Slow Cooked Lamb Shanks
Prep time: 30 minutes
Cook time:
Serves: 6
- Times
- Description
- Image
- Ingredients
- Method
- Notes
- Nutrition
- Prep time: 30 minutes
- Serves: 6
Ingredients
Lamb Shanks
- 6 Lamb shanks
- 100g Westgold salted butter
- Tbsp Rosemary fresh
- 1 Lemon
- 2 Garlic cloves
- 2 Carrots
- 2 Onions
- 1 Red wine
- 1 400g Tin chopped tomatoes
- 1L Vegetable stock
- Flakey salt
- Cracked pepper
- Olive oil
Mashed Potato
- 1.5kg Potatoes
- 200g Westgold salted butter
- 200ml Milk
- Flakey salt
- Cracked pepper
Method
- 1)
Preheat oven to 150C.
- 2)
Chop 2 carrots, finely slice rosemary, zest 1 lemon, slice garlic and roughly dice brown onion. Set aside on chopping board.
- 3)
In a deep pot with an oven proof lid on medium heat add butter and onions. Sweat down for 5 minutes.
- 4)
Add in the carrots, rosemary, garlic and lemon zest. Stir and sweat down.
- 5)
In a separate pan on high heat drizzle olive oil and brown off the lamb shanks. Season generously with salt and pepper.
- 6)
Once all browned add them into the deep pop that has the vegetables.
- 7)
Add the bottle of red wine, 400g tin tomatoes and 1L of stock. Pop the on lid and place the pot into the oven at 150C for 6-8 hours. At the 6 hour mark they will hold together but will be soft and at the 8 hour mark the meat will likely fall off the bone and be super tender.
- 8)
Start cooking the mash potato close of the lamb shanks being ready. For this recipe I kept my mash rustic and left the skins on however you can peel them first. I slice them thinly; to speed up cooking time then placed them into a saucepan and ran them under the water until the water ran clear. Pour out enough water so the potatoes are just covered then place a lid on the saucepan and bring to the simmer.

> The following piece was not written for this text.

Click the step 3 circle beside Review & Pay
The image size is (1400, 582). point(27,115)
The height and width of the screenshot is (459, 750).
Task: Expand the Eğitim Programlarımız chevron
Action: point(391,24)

Cook potatoes until they are soft and break when pressed with a fork. (Approximately 15-20 minutes). drain the potatoes and add them back into the saucepan.
- 9)
Add 300g Westgold salted butter, 200ml of milk and mash using a potato masher. I like to mash the potatoes then whip them by doing a spinning motion with the masher to get air into the potatoes. Season them with salt and pepper.
- 10)
Add some mash to each bow and a lamb shank with sauce, onions and carrot. Squeeze fresh lemon juice over the top and enjoy.